Whatever it was, it had come down to the left of the path and skidded across the path into the woods on the right, taking down dozens of trees on each side and plowing a ditch. The trough was uneven and cluttered with the broken roots of trees, loose dirt and rocks, and other debris, but he doggedly dragged his way along.
“I barely heard it!” He was astounded. “A crash that took down dozens of trees and rips up the ground should have been loud enough to wake up the whole town!”
He was mostly crawling by now, dragging his left leg and his crutch behind, and he was reaching the end of his endurance. In the back of his mind, the old curses and rants about the unfairness of polio ruining his life played over and over, but in the forefront, there was only one loud chant that drove him to crawl stubbornly onward: “Someone may need my help!”
And there it was, the pot of gold at the end of the rainbow – the crashed airship he had seen flash overhead… or was it just an airship? It was difficult to tell in the moonlight, and his muffled torch didn’t help much. Maybe as big as a couple of railroad cars, sitting next to each other, shaped like a rugby ball, perhaps, and a gash torn in the hull, out of which leaked flickering yellow light.

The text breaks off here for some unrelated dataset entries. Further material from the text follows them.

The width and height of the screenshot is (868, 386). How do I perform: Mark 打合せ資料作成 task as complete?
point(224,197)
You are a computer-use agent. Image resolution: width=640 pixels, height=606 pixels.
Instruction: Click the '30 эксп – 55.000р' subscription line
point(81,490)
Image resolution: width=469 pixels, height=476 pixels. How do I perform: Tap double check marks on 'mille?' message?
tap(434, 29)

“Something’s on fire in there!” he exclaimed. “HELLO! Is anyone in there?” he yelled, but there was no response, just the faint crackling coming from the fire inside the vessel.
He struggled to the tear, climbed over debris and entered. This must be the control room… Seated in a chair which could clearly swivel, partially surrounded by control panels, was a very large being… and definitely not a human! The being was easily seven feet tall, wearing a gray full-body suit, covered by a brick-red tunic. The hands and head were bare; the hands were grayish green and scaly with three fingers per hand and a thumb, each ending in a claw. The most striking feature was the being’s head: It appeared to be a cross between a lizard and a wolf; greenish-gray scales covered most of the face and a spiny ridge ran from somewhere on the back of its head, between its canine-like ears, and down between its multifaceted eye, stopping at the bridge of its snout. And it was breathing – but not moving otherwise. And in a corridor opposite from where Duke had entered, he could see a fire in the next compartment. He had to get this being out of here!

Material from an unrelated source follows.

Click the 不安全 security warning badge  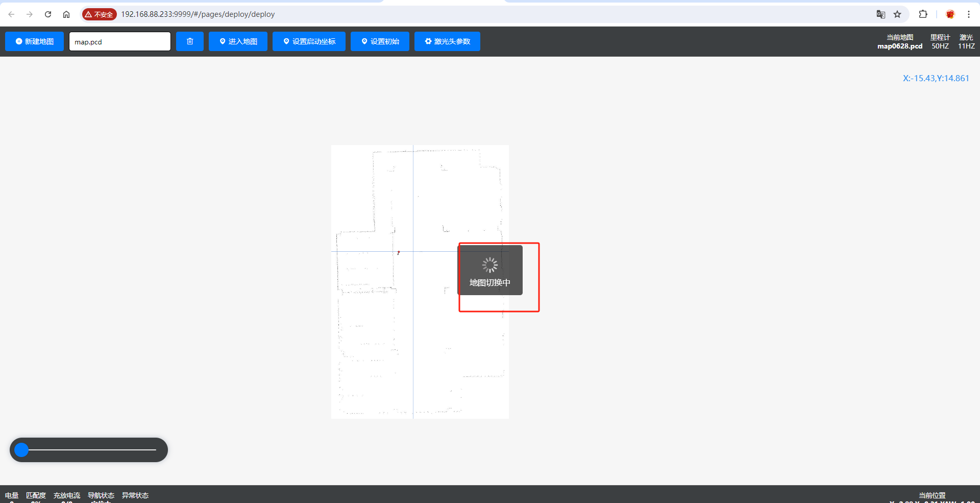tap(100, 14)
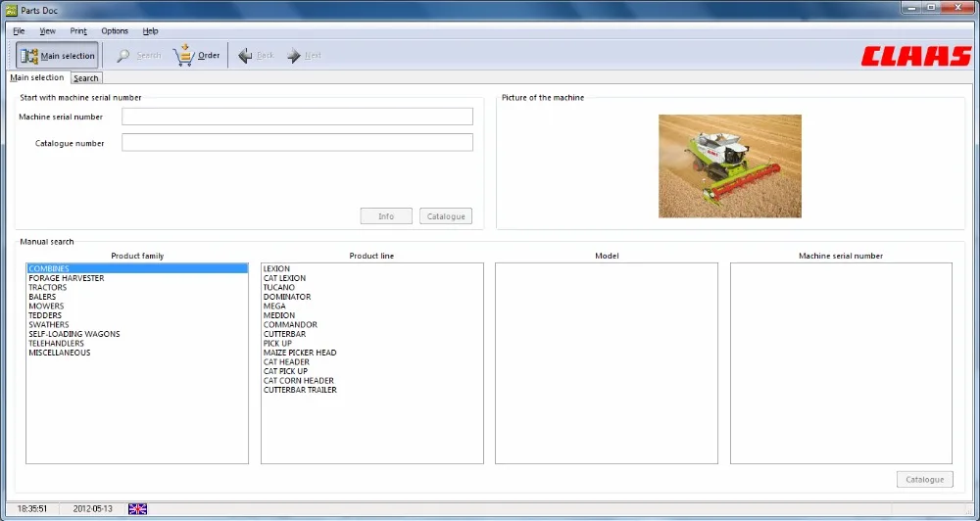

It was held to the chair with 3 belts; two them ran from the shoulders, crossed at the middle of the chest, and back to the chair and one across the lap. There were some apparent buckles, but the mechanisms were not apparent. Leaning against the chair for support, Duke starting trying to figure out the buckle on the chest. There was a depression along the top edge – he touched it and the buckle split in half, and the remaining harnesses dropped to the sides. The belt across the lap opened the same way. Duke barely kept the wolf-lizard from falling out of the chair – the being must have weighted more than 300 pounds!
“Wolf / lizard… I wonder, should I call him a wozard?” the idle thought sneaked through his mind as he struggled to lower the wozard gently to the deck.

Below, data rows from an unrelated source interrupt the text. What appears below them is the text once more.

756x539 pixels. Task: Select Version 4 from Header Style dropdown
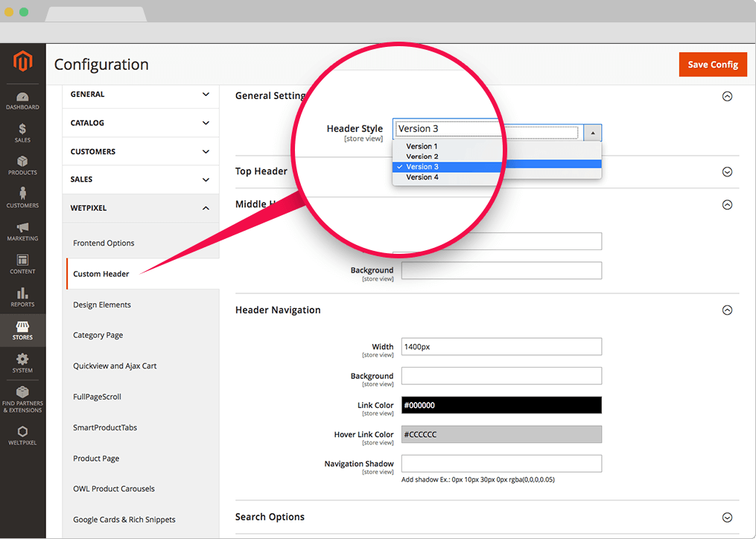pyautogui.click(x=422, y=177)
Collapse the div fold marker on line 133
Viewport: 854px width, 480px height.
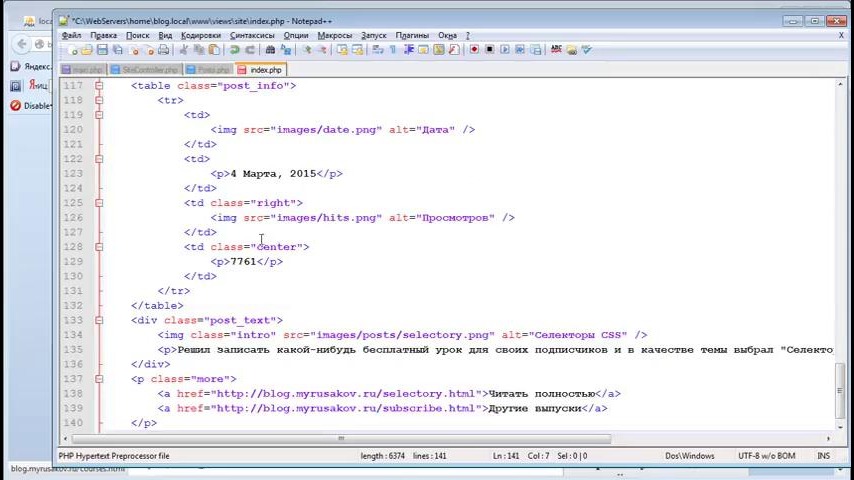[x=99, y=320]
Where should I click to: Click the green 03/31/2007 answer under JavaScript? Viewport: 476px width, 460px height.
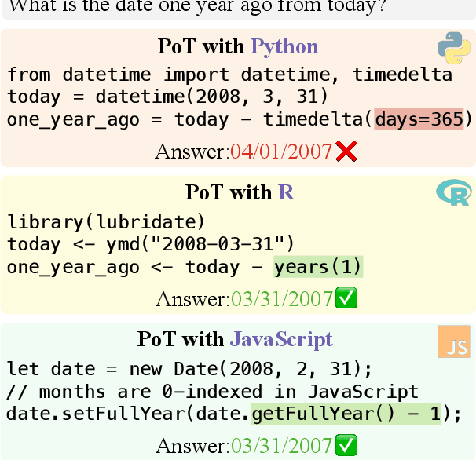coord(281,446)
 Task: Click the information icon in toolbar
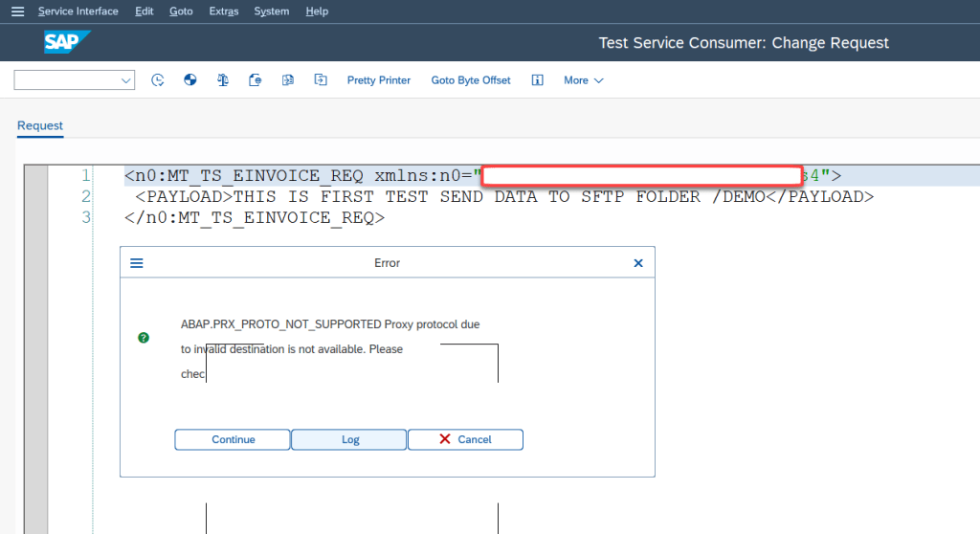tap(538, 80)
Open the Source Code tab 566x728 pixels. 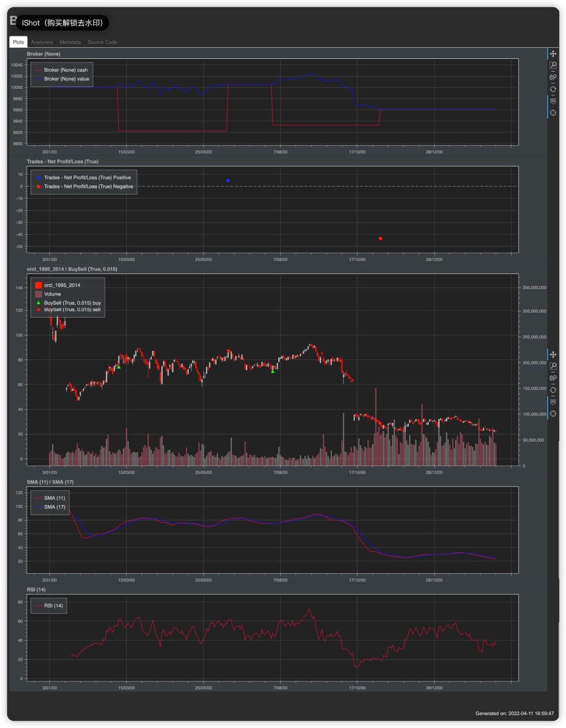tap(102, 42)
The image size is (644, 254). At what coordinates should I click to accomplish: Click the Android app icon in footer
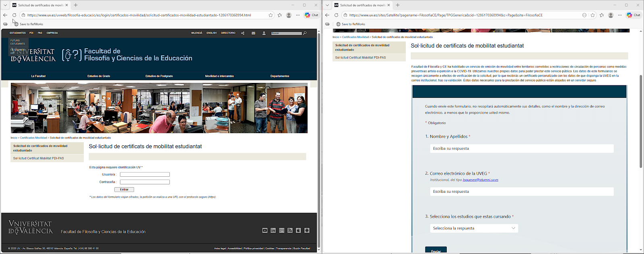pos(307,230)
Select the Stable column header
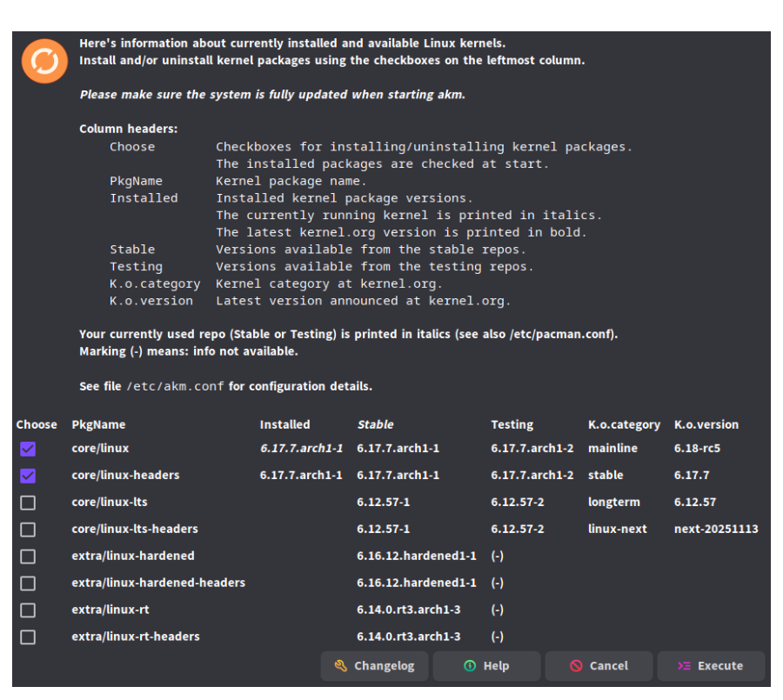 pos(375,425)
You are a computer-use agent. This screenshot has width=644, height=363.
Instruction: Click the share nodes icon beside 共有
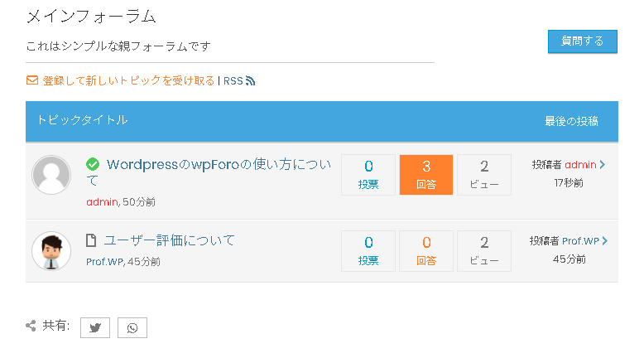31,326
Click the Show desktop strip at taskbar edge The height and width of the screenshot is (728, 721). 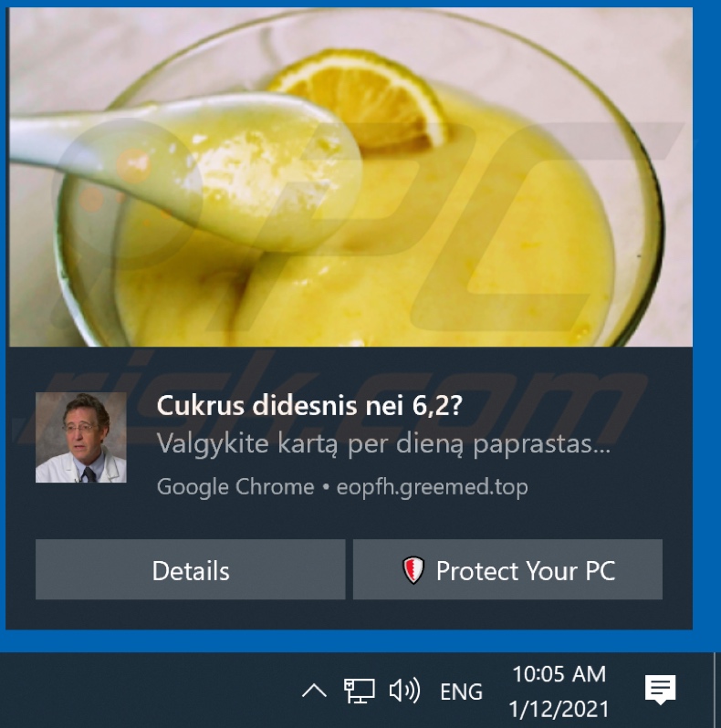(716, 690)
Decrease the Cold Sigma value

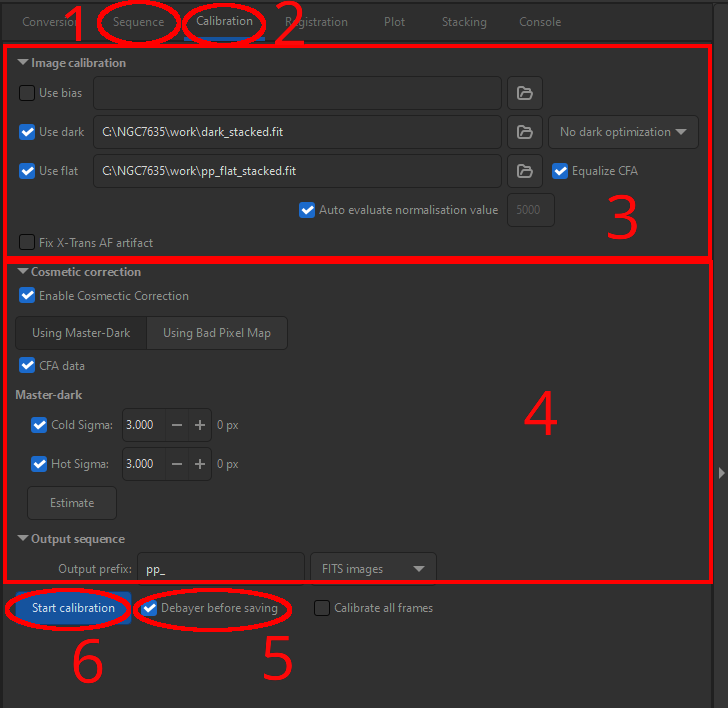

The bumping and twisting along the way to the floor must have hastened the wozard's revival, as he was starting to move slightly when Duke finally had him laid out on the deck with his arms pointed over his head towards the tear in the hull. Duke slid to the deck, his back to the outside, grabbed the wozard’s arms in his hands, and started squirming toward the tear, pushing with his good leg and pulling, and they started making progress. The fire was getting bigger and it was spreading, and Duke was certain they weren’t going to get out before it reached them when the wozard finally awakened fully. He pulled his arms free with a jerk and frantically raised his head, twisting it this way and that and once almost all the way around to stare momentarily directly into Duke’s eyes, and then the being pulled himself to his feet, staggered the one step back to the control chair, and pressed a single big button on one of the control panels – one that was twice as big as the others and set off by itself, isolated from all the rest of the controls. The fire was extinguished instantly! And Duke felt a strange sensation, as a wave of ‘something’ swept over and through his body, and then the sensation vanished.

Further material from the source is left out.